EXERCISE BRIEF:
Because the material must match the original, reproduce every line of it exactly.

RECORDS SHOWN:
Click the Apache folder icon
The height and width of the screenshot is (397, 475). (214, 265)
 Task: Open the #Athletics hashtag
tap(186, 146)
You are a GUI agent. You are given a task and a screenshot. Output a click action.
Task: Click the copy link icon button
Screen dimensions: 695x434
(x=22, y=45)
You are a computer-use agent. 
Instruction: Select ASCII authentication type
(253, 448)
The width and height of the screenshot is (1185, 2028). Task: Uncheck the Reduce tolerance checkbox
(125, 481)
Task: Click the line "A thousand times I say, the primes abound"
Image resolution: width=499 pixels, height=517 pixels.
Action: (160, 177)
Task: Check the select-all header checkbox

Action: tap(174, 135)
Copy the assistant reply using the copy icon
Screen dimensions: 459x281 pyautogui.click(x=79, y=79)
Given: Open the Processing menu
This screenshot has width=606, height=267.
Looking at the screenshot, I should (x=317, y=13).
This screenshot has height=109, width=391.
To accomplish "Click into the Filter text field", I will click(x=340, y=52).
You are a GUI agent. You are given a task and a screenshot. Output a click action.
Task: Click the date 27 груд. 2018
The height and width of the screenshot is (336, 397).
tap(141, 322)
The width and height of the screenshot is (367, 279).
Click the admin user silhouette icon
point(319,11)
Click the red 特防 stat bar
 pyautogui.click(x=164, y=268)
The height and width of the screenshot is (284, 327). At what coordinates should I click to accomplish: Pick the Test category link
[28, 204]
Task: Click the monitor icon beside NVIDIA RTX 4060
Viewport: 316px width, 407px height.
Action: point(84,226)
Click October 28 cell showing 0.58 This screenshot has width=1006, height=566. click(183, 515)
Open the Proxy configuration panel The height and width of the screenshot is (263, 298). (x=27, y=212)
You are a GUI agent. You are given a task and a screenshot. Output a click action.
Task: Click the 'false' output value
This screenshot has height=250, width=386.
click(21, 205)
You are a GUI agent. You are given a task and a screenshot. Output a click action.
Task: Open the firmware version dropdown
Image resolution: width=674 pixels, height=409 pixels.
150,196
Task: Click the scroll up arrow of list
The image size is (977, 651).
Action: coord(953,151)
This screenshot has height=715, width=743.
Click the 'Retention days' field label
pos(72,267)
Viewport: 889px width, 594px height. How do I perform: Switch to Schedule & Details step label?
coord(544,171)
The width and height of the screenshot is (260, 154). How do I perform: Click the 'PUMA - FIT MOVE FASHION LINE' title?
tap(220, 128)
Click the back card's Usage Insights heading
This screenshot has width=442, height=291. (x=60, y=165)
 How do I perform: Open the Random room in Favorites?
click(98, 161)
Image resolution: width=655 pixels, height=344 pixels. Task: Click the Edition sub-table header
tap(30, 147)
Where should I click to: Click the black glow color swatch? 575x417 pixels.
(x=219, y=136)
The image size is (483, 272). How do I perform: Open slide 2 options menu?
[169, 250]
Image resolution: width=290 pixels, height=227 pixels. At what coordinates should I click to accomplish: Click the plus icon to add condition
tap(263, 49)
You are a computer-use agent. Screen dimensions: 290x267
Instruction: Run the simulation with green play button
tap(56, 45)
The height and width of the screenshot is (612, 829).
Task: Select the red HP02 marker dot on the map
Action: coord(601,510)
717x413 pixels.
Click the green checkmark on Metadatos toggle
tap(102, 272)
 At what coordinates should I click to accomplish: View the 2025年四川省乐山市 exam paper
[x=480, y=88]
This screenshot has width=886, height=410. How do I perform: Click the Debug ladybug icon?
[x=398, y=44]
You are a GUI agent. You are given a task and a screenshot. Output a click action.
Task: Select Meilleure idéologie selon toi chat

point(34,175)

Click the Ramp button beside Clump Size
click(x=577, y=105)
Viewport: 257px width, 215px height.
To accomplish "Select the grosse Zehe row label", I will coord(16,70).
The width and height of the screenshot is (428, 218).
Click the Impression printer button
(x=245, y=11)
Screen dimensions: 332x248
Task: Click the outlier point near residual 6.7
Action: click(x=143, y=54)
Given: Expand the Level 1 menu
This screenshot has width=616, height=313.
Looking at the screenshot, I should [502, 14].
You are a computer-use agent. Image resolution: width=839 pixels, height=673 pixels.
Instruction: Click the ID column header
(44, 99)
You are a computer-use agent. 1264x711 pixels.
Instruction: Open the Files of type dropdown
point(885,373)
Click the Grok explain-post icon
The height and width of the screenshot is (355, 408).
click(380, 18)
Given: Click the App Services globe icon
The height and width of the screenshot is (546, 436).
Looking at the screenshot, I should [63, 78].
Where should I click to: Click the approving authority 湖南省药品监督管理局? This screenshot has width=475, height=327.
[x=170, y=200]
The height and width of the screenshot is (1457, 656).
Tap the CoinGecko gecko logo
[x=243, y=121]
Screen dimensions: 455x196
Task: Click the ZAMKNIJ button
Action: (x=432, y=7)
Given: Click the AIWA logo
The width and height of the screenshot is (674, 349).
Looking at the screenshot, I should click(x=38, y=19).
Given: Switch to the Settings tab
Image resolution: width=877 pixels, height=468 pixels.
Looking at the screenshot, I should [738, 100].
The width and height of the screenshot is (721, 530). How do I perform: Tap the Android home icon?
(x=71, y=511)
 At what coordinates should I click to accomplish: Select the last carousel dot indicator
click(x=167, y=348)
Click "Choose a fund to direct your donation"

SOLUTION FOR THIS TASK:
Click the Apache folder icon
The height and width of the screenshot is (397, 475). (214, 265)
 Task: Open the #Athletics hashtag
tap(186, 146)
You are a GUI agent. You are given a task and a screenshot. Output a click action.
Task: Click the copy link icon button
Screen dimensions: 695x434
(x=22, y=45)
You are a computer-use agent. 
Instruction: Select ASCII authentication type
(253, 448)
The width and height of the screenshot is (1185, 2028). Task: Uncheck the Reduce tolerance checkbox
(125, 481)
Task: Click the line "A thousand times I say, the primes abound"
Image resolution: width=499 pixels, height=517 pixels.
Action: (160, 177)
Task: Check the select-all header checkbox

Action: tap(174, 135)
Copy the assistant reply using the copy icon
Screen dimensions: 459x281 pyautogui.click(x=79, y=79)
Given: Open the Processing menu
This screenshot has width=606, height=267.
Looking at the screenshot, I should (x=317, y=13).
This screenshot has height=109, width=391.
To accomplish "Click into the Filter text field", I will click(x=340, y=52).
You are a GUI agent. You are given a task and a screenshot. Output a click action.
Task: Click the date 27 груд. 2018
The height and width of the screenshot is (336, 397).
tap(141, 322)
The width and height of the screenshot is (367, 279).
Click the admin user silhouette icon
point(319,11)
Click the red 特防 stat bar
 pyautogui.click(x=164, y=268)
The height and width of the screenshot is (284, 327). At what coordinates should I click to accomplish: Pick the Test category link
[28, 204]
Task: Click the monitor icon beside NVIDIA RTX 4060
Viewport: 316px width, 407px height.
Action: point(84,226)
Click October 28 cell showing 0.58 This screenshot has width=1006, height=566. click(183, 515)
Open the Proxy configuration panel The height and width of the screenshot is (263, 298). (x=27, y=212)
You are a GUI agent. You are given a task and a screenshot. Output a click action.
Task: Click the 'false' output value
This screenshot has height=250, width=386.
click(21, 205)
You are a GUI agent. You are given a task and a screenshot. Output a click action.
Task: Open the firmware version dropdown
Image resolution: width=674 pixels, height=409 pixels.
150,196
Task: Click the scroll up arrow of list
The image size is (977, 651).
Action: coord(953,151)
This screenshot has height=715, width=743.
Click the 'Retention days' field label
pos(72,267)
Viewport: 889px width, 594px height. How do I perform: Switch to Schedule & Details step label?
coord(544,171)
The width and height of the screenshot is (260, 154). How do I perform: Click the 'PUMA - FIT MOVE FASHION LINE' title?
tap(220, 128)
Click the back card's Usage Insights heading
This screenshot has width=442, height=291. (x=60, y=165)
 How do I perform: Open the Random room in Favorites?
click(98, 161)
Image resolution: width=655 pixels, height=344 pixels. Task: Click the Edition sub-table header
tap(30, 147)
Where should I click to: Click the black glow color swatch? 575x417 pixels.
(x=219, y=136)
The image size is (483, 272). How do I perform: Open slide 2 options menu?
[169, 250]
Image resolution: width=290 pixels, height=227 pixels. At what coordinates should I click to accomplish: Click the plus icon to add condition
tap(263, 49)
You are a computer-use agent. Screen dimensions: 290x267
Instruction: Run the simulation with green play button
tap(56, 45)
The height and width of the screenshot is (612, 829).
Task: Select the red HP02 marker dot on the map
Action: coord(601,510)
717x413 pixels.
Click the green checkmark on Metadatos toggle
tap(102, 272)
 At what coordinates should I click to accomplish: View the 2025年四川省乐山市 exam paper
[x=480, y=88]
This screenshot has width=886, height=410. How do I perform: Click the Debug ladybug icon?
[x=398, y=44]
You are a GUI agent. You are given a task and a screenshot. Output a click action.
Task: Select Meilleure idéologie selon toi chat

point(34,175)

Click the Ramp button beside Clump Size
click(x=577, y=105)
Viewport: 257px width, 215px height.
To accomplish "Select the grosse Zehe row label", I will coord(16,70).
The width and height of the screenshot is (428, 218).
Click the Impression printer button
(x=245, y=11)
Screen dimensions: 332x248
Task: Click the outlier point near residual 6.7
Action: click(x=143, y=54)
Given: Expand the Level 1 menu
This screenshot has width=616, height=313.
Looking at the screenshot, I should [502, 14].
You are a computer-use agent. Image resolution: width=839 pixels, height=673 pixels.
Instruction: Click the ID column header
(44, 99)
You are a computer-use agent. 1264x711 pixels.
Instruction: Open the Files of type dropdown
point(885,373)
Click the Grok explain-post icon
The height and width of the screenshot is (355, 408).
click(380, 18)
Given: Click the App Services globe icon
The height and width of the screenshot is (546, 436).
Looking at the screenshot, I should [63, 78].
Where should I click to: Click the approving authority 湖南省药品监督管理局? This screenshot has width=475, height=327.
[x=170, y=200]
The height and width of the screenshot is (1457, 656).
Tap the CoinGecko gecko logo
[x=243, y=121]
Screen dimensions: 455x196
Task: Click the ZAMKNIJ button
Action: (x=432, y=7)
Given: Click the AIWA logo
The width and height of the screenshot is (674, 349).
Looking at the screenshot, I should click(x=38, y=19).
Given: Switch to the Settings tab
Image resolution: width=877 pixels, height=468 pixels.
Looking at the screenshot, I should [738, 100].
The width and height of the screenshot is (721, 530). How do I perform: Tap the Android home icon?
(x=71, y=511)
 At what coordinates should I click to accomplish: Select the last carousel dot indicator
click(x=167, y=348)
Click "Choose a fund to direct your donation"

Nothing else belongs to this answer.